§ **GIVEN DATA**:

=-=-=

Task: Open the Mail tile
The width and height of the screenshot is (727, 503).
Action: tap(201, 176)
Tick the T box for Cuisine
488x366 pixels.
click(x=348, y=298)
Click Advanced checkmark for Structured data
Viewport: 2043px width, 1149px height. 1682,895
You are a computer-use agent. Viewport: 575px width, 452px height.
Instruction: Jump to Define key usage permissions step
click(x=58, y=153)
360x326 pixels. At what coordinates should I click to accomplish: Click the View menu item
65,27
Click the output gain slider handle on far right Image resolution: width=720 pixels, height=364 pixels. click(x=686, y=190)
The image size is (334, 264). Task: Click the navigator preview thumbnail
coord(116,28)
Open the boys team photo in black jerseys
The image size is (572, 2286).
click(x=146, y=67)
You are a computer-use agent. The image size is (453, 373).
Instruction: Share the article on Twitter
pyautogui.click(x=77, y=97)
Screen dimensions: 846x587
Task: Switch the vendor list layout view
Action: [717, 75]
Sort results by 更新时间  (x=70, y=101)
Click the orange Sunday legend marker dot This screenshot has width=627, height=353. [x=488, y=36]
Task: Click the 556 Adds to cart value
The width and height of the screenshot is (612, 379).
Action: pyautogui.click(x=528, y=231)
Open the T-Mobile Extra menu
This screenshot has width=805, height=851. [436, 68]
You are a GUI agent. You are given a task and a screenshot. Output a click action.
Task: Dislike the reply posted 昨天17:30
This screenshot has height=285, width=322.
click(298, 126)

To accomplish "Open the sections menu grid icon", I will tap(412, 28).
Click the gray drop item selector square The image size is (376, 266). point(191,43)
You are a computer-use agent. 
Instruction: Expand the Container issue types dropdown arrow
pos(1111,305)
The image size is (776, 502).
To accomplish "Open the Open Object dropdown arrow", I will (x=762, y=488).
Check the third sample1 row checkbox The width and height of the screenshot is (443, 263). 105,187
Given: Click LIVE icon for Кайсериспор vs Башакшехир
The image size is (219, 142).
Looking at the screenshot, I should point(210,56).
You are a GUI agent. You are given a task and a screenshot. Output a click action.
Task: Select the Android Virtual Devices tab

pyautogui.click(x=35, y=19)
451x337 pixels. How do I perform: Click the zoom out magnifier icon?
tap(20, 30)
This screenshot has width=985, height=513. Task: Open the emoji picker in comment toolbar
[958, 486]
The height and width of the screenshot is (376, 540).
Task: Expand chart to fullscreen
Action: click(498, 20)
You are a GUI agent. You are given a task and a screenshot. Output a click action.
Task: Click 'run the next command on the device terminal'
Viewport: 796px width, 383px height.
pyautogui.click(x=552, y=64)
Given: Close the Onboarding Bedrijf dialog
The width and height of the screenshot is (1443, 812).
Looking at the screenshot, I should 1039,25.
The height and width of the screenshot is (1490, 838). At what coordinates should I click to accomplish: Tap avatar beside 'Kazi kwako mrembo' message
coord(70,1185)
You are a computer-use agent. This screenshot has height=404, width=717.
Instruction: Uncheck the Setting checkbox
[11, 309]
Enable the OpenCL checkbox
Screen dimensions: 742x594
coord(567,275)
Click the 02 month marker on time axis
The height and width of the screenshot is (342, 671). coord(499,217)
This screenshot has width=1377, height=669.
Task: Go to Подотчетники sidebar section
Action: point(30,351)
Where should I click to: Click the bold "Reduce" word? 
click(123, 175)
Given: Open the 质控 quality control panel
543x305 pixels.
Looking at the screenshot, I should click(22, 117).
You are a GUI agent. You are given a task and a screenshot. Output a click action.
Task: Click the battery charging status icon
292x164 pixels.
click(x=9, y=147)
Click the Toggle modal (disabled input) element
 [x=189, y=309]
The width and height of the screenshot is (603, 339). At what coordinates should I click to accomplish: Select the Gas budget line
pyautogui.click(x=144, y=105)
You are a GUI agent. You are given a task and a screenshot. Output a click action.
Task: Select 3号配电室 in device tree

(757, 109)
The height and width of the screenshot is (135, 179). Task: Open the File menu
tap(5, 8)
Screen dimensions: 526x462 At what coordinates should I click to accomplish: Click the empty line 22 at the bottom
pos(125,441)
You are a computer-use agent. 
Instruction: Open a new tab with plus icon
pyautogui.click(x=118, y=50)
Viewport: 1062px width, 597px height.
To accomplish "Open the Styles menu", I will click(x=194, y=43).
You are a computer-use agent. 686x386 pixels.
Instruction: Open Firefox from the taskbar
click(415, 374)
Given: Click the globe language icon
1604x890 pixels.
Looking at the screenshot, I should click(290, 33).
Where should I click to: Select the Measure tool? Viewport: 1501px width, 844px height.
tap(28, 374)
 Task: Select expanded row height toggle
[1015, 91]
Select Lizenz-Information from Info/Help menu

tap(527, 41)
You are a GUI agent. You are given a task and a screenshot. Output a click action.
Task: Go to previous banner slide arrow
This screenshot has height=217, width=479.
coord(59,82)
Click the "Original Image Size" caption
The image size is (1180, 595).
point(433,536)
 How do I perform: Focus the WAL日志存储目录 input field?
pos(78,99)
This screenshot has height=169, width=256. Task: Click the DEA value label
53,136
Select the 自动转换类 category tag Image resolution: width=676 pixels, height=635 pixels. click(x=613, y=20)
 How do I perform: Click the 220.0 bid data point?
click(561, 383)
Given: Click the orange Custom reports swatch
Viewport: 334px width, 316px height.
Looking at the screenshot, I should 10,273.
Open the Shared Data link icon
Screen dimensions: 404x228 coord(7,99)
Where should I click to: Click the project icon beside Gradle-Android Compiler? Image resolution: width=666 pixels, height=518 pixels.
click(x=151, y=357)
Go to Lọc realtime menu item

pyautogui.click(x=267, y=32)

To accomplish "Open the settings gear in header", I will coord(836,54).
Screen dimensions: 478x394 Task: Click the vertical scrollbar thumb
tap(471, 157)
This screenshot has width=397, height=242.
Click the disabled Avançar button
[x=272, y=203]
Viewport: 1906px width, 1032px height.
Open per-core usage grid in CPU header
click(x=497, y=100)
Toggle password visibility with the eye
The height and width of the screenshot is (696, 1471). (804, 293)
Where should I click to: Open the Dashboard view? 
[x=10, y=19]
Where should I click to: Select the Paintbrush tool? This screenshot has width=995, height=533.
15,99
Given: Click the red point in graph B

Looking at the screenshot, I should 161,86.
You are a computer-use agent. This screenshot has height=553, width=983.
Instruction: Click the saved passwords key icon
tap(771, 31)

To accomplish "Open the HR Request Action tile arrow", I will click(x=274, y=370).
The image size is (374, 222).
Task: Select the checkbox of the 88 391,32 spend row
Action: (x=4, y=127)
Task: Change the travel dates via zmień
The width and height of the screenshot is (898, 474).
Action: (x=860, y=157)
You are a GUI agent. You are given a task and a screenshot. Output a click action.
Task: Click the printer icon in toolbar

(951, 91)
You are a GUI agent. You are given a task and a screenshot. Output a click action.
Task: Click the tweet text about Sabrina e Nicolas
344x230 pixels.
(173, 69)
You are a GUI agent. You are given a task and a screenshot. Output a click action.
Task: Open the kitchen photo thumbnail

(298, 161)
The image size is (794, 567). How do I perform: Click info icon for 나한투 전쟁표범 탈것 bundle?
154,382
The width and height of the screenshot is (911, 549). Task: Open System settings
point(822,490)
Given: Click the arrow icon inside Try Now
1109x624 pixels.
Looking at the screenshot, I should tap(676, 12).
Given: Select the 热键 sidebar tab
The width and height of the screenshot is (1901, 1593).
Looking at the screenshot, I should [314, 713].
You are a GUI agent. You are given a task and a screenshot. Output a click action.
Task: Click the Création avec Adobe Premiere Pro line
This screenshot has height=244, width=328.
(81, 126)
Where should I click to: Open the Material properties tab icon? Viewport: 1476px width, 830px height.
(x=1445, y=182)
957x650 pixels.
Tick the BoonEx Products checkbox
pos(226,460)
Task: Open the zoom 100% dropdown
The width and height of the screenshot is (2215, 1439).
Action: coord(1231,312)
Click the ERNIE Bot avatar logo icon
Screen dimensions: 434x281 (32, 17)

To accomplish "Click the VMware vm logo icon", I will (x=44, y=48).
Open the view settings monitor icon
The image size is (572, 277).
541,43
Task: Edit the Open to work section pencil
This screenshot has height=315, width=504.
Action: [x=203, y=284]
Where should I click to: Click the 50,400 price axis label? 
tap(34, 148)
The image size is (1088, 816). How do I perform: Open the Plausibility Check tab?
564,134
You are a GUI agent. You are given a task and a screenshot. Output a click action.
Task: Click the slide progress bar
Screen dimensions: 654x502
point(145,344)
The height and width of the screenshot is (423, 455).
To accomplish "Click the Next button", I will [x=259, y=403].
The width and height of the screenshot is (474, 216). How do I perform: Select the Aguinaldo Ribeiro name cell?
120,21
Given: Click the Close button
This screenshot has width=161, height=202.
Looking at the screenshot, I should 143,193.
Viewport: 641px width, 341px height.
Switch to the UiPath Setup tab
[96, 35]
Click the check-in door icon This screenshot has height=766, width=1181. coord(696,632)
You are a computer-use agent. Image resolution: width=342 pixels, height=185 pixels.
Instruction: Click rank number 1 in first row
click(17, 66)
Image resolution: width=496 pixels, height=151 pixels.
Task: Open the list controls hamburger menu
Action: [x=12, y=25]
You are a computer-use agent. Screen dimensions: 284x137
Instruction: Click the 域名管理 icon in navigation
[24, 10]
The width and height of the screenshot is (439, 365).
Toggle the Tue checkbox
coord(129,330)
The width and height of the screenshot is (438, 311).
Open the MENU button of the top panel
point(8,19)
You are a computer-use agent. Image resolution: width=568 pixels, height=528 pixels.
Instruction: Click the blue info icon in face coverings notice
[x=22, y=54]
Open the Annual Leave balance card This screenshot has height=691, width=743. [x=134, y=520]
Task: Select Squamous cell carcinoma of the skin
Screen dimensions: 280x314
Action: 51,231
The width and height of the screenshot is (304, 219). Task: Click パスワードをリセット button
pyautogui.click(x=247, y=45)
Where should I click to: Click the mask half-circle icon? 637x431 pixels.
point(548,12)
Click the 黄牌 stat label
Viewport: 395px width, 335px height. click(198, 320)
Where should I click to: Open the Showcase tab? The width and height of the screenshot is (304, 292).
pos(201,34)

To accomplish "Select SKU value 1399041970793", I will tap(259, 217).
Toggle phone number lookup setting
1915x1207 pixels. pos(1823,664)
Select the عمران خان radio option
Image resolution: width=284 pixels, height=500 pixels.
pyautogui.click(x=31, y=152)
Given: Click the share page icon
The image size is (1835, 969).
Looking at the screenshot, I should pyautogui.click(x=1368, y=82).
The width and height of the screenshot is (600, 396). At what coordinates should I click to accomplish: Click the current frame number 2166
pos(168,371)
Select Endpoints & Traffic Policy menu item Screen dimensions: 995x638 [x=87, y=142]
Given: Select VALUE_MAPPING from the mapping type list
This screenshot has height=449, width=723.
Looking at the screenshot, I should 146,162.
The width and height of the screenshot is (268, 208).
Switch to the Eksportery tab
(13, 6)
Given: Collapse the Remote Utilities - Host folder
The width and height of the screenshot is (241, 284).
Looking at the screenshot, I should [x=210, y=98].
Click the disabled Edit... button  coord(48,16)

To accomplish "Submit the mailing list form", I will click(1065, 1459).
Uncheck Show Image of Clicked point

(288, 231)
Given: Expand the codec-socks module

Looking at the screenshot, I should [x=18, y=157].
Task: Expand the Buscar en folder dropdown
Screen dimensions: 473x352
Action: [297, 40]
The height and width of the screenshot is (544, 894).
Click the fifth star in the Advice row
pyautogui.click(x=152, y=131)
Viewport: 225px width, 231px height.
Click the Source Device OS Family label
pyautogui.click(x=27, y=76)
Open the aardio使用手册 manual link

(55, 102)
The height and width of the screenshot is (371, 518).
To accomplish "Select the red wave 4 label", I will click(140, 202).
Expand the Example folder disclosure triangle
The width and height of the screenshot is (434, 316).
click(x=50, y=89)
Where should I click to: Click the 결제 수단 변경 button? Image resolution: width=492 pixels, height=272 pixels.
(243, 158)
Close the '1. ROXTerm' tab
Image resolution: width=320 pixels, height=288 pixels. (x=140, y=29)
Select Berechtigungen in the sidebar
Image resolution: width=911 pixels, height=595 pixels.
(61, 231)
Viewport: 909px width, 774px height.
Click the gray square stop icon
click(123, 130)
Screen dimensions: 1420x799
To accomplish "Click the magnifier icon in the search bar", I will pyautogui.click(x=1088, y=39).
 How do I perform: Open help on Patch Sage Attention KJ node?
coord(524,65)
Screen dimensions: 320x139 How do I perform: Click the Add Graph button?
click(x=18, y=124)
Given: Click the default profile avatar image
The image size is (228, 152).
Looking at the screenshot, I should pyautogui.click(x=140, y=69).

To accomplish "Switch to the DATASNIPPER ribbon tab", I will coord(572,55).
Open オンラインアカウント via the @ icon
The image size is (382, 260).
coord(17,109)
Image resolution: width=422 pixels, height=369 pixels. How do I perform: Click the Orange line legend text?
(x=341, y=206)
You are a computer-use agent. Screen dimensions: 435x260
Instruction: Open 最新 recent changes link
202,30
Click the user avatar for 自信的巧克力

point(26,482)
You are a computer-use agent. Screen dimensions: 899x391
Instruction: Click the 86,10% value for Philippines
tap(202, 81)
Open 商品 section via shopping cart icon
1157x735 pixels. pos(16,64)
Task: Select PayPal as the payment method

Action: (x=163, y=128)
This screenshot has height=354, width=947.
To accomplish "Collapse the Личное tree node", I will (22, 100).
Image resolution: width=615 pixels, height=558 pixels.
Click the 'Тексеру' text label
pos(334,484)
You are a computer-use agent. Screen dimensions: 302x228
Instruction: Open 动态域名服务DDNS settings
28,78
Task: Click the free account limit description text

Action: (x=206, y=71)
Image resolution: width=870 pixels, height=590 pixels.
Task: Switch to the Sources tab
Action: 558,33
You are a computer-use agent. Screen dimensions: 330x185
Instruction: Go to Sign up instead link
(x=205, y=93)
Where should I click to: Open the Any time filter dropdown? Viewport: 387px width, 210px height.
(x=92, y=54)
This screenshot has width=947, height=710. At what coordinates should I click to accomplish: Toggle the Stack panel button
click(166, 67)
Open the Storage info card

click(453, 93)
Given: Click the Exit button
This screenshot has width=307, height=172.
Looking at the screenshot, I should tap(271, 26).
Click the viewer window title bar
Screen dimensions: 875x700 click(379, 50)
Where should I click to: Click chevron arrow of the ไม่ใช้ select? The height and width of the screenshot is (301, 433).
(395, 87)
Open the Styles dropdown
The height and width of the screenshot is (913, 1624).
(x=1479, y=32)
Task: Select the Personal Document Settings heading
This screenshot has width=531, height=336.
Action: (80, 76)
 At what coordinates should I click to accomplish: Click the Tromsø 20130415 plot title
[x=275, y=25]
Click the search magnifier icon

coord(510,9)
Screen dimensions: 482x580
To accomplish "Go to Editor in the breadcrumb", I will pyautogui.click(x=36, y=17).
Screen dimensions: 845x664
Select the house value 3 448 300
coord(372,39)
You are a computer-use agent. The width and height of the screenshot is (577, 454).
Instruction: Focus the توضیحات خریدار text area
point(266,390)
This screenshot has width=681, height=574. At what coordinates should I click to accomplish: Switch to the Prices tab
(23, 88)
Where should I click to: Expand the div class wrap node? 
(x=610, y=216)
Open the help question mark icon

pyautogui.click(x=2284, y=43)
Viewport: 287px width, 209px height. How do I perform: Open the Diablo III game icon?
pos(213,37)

=-=-=

Reproduce the listing above verbatim, from the line containing "Task: Select expanded row height toggle" up to and including the line containing "pyautogui.click(x=267, y=32)".

§ **OUTPUT BELOW**:
 Task: Select expanded row height toggle
[1015, 91]
Select Lizenz-Information from Info/Help menu

tap(527, 41)
You are a GUI agent. You are given a task and a screenshot. Output a click action.
Task: Go to previous banner slide arrow
This screenshot has height=217, width=479.
coord(59,82)
Click the "Original Image Size" caption
The image size is (1180, 595).
point(433,536)
 How do I perform: Focus the WAL日志存储目录 input field?
pos(78,99)
This screenshot has height=169, width=256. Task: Click the DEA value label
53,136
Select the 自动转换类 category tag Image resolution: width=676 pixels, height=635 pixels. click(x=613, y=20)
 How do I perform: Click the 220.0 bid data point?
click(561, 383)
Given: Click the orange Custom reports swatch
Viewport: 334px width, 316px height.
Looking at the screenshot, I should 10,273.
Open the Shared Data link icon
Screen dimensions: 404x228 coord(7,99)
Where should I click to: Click the project icon beside Gradle-Android Compiler? Image resolution: width=666 pixels, height=518 pixels.
click(x=151, y=357)
Go to Lọc realtime menu item

pyautogui.click(x=267, y=32)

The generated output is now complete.